IDF launches joint F-35 fighter jet drill with Italian Air Force
The Israeli Air Force launches a joint fighter jet drill, dubbed “Lightning Shield,” with the Italian Air Force today, the military says.
Several Israeli F-35I “Adir” jets from the Nevatim Airbase will fly side by side with four Italian F-35 jets, the Israel Defense Forces says.
“The exercise is a significant milestone in further establishing cooperation between the armies, while strengthening the unique relationship between the countries,” the IDF says.
“The exercise will contribute to improving the operational competence of the F-35I Adir array and expanding its capabilities to possible operational scenarios,” it adds.
Lapid found ‘perfectly fit and healthy’ in medical examination
Prime Minister Yair Lapid undergoes medical examinations “in accordance with the health treatment policy for premiers,” his office says.
The “comprehensive tests” are conducted by his personal doctor, Gadi Segal, the Prime Minister’s Office says.
He is found to be “perfectly fit and healthy,” the PMO adds.
Jordan’s king protests ‘regular attacks’ by Iran-tied militias on border
AMMAN — In an interview published earlier today, King Abdullah II protests attacks on Jordan’s borders by “militias linked to Iran,” following deadly clashes with drug smugglers on the frontier with Syria.
Jordan faces “regular attacks on its borders by militias linked to Iran,” he tells the Al-Rai newspaper.
Abdullah calls for “a change of behavior by Iran” and said that Jordan “does not want tensions in the region.”
“Jordan, like the rest of the Arab countries, seeks good relations with Iran, with mutual respect, good neighborliness, respect for the sovereignty of other states, and non-interference in their affairs,” the king says.

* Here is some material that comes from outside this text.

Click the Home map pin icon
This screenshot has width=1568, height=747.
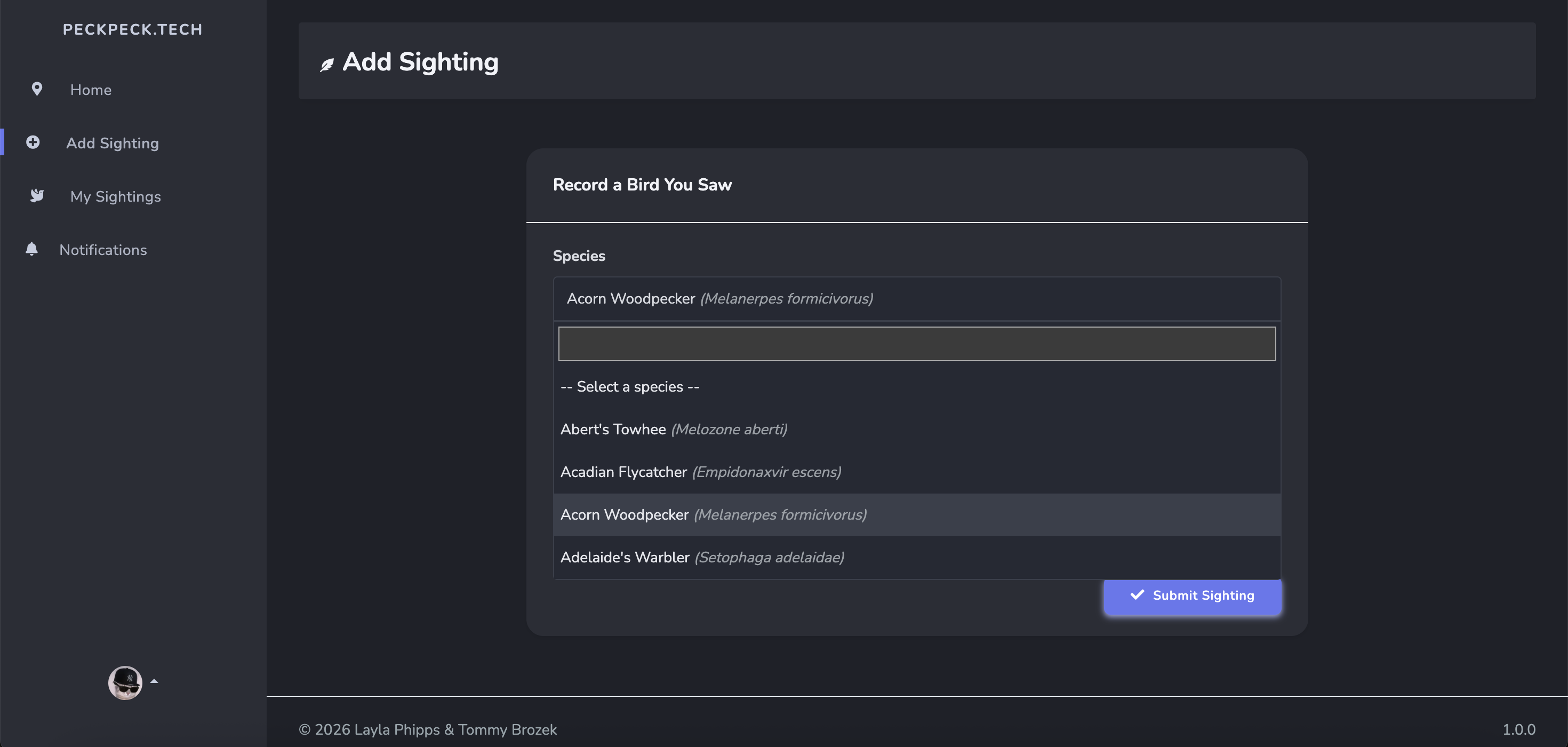click(x=37, y=90)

Abdullah said that Jordan, like other Arab nations, was being targeted by smugglers of drugs and arms that he said were in transit to Europe.

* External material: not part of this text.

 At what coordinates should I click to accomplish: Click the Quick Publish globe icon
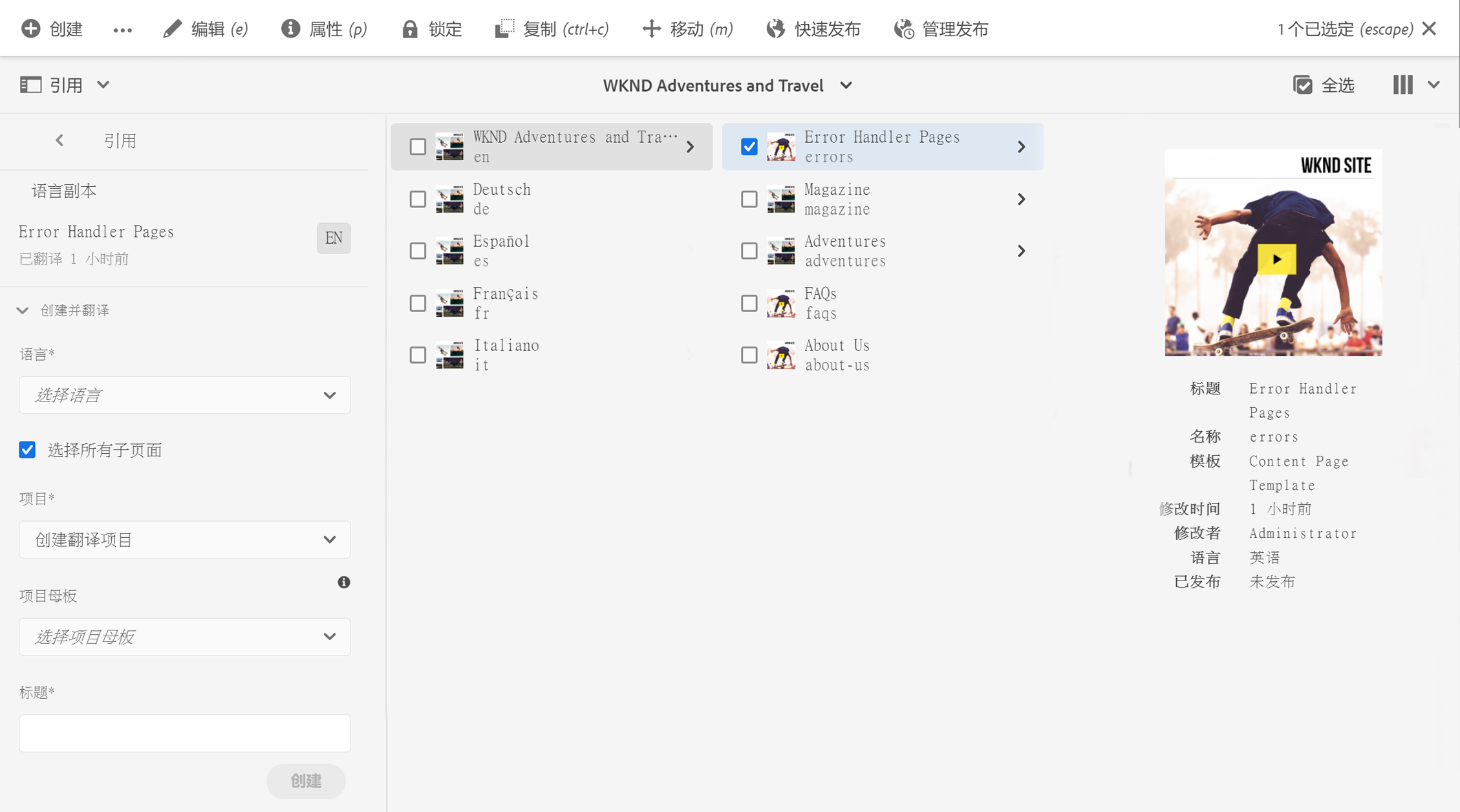coord(775,28)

“Jordan is coordinating with its brothers (Arab countries) to confront this and protect its borders,” he says.
The Jordanian army conducts regular anti-smuggling operations on the border with Syria, where Iran-backed fighters support the Damascus regime in a civil war that erupted in 2011.
Russia insists strike on Odesa port only hit military targets
KYIV — Russian defense ministry officials insist that an airstrike on the port of Odesa — less than a day after Russia and Ukraine signed an agreement on resuming grain shipments from there — had hit only military targets.
“In the seaport in the city of Odesa, on the territory of a shipyard, sea-based high-precision long-range missiles destroyed a docked Ukrainian warship and a warehouse with Harpoon anti-ship missiles supplied by the US to the Kyiv regime,” ministry spokesman Igor Konashenkov says at a daily briefing.
Ukrainian President Volodymyr Zelensky said in his nightly televised address Saturday evening that the attack on Odesa “destroyed the very possibility” of dialogue with Russia.
The Ukrainian military said yesterday that Moscow had attacked Odesa’s sea port with four cruise missiles, two of which had been shot down by Ukrainian air defense.